From a predictor to a doer
By now you know what a large language model actually does: given some text, it predicts the next token, over and over. That is the whole engine. It does not browse the web, run code, or remember yesterday — left alone, it produces a wall of text and stops. So how do the systems people now call agents book flights, fix bugs, and search files? The model did not gain new powers. We wrapped it in a *loop*.
An AI agent is a model plus a loop that lets it act on the world and see what happens. This is the same skeleton you met back in the foundations — an intelligent agent perceives, decides, and acts in an environment — but now the "decider" is a language model and the "environment" is a set of software tools. The model proposes an action in words; surrounding code carries it out and feeds the result back as more text. Nothing magical; just a tight feedback loop.

PROVIDED MATERIAL
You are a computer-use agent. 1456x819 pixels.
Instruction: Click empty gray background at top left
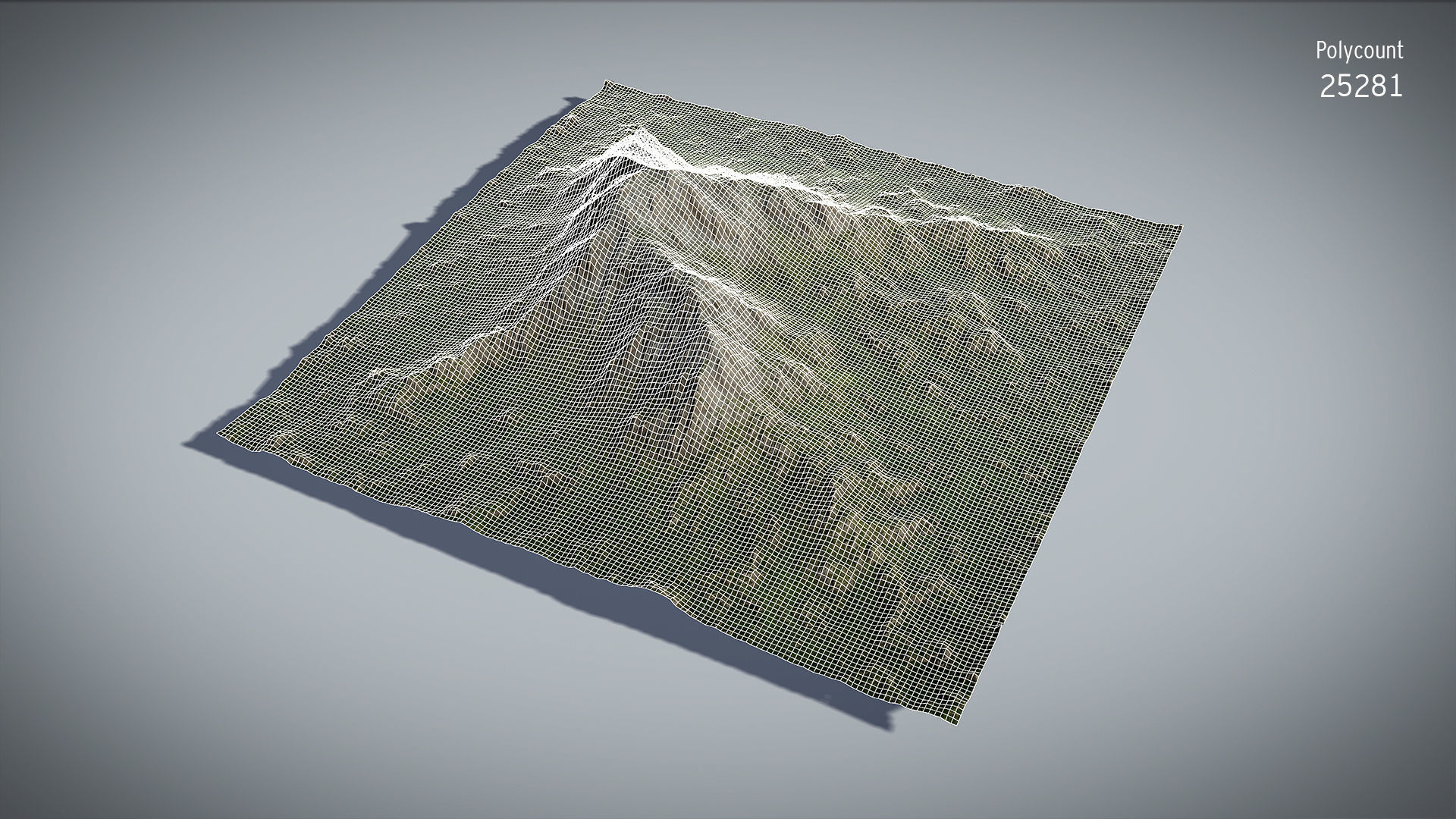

EXERCISE TASK
Please write out the section on AI agents again, starting with "An AI agent" and going on through "tight feedback loop.", and swap every "loop" for "cycle".

FULL SOLUTION
An AI agent is a model plus a cycle that lets it act on the world and see what happens. This is the same skeleton you met back in the foundations — an intelligent agent perceives, decides, and acts in an environment — but now the "decider" is a language model and the "environment" is a set of software tools. The model proposes an action in words; surrounding code carries it out and feeds the result back as more text. Nothing magical; just a tight feedback cycle.